Friday, November 20, 2015

Naps and Minimization


I have been praying for Paris. Right next to praying for my family and Caid’s family and our friend and our ministries and our kids and the other things our other friends have asked us to pray for…it is a lot of prayer (that is a good thing). And I am nowhere near the “Praying without ceasing.” I am nowhere near dedicating the time I want to—and that others need—to prayer. I haven’t even seen “War Room” yet. 
My husband changed his profile picture to the French flag. I did not. I was too overwhelmed with so many tragedies, and took a nap instead. I think it is so important to let each one grieve for their own sorrows without calling into question their motives. 

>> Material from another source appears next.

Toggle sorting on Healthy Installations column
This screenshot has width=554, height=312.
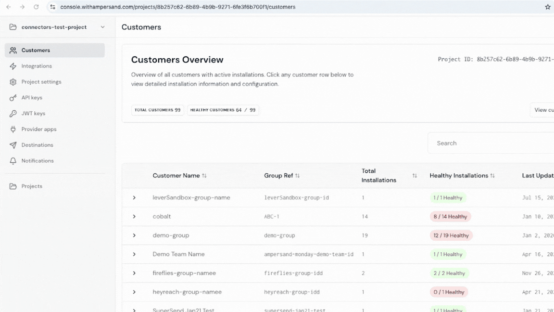[492, 175]
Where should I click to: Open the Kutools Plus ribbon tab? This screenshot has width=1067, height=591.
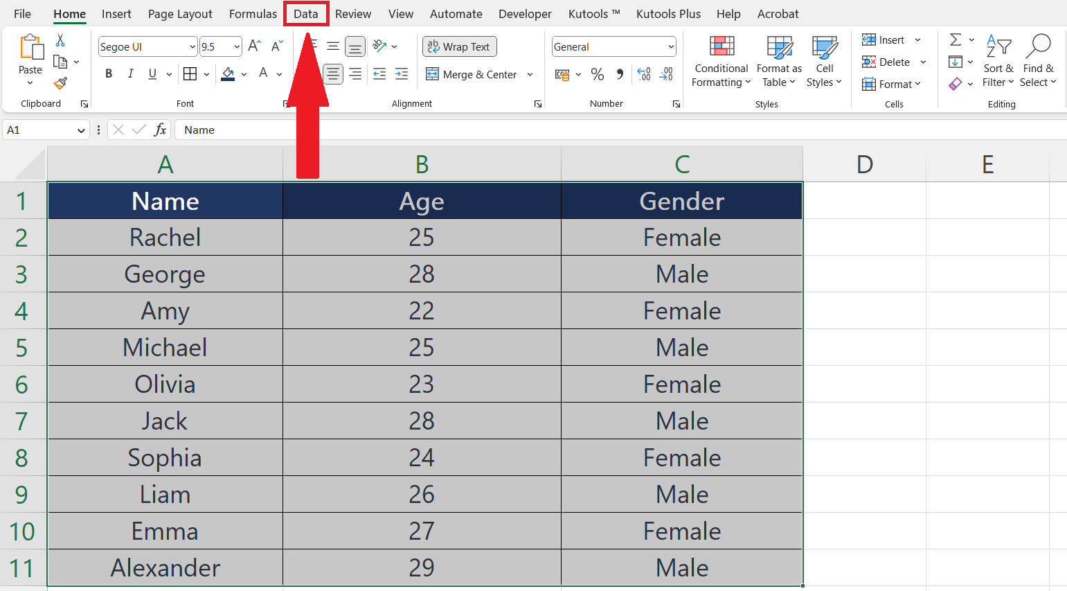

The catch is this: if you say “Don’t (just) pray for Paris, pray for the world” you are hurting the people who need time to grieve specifically for Paris. It makes them feel as if you are saying their pain doesn’t matter. Their hurt doesn’t go away just because somewhere else was bombed as well. And with so many people actively praying for Paris, it makes other people feel left out and their hurt minimized (Beirut...).
To compensate, we generalize into "Pray for the world," and somehow no one is happy. 
This helped put into perspective the pain (and lashing out) that I saw from #blacklivesmatter and #alllivesmatter. BOTH are true. You don’t have to minimize one to care about the other. Focusing on one doesn't mean you don't care for the other. Sometimes we are just too overwhelmed with it all to be able to focus on more than one small thing at a time. Sometimes we should just go take a nap.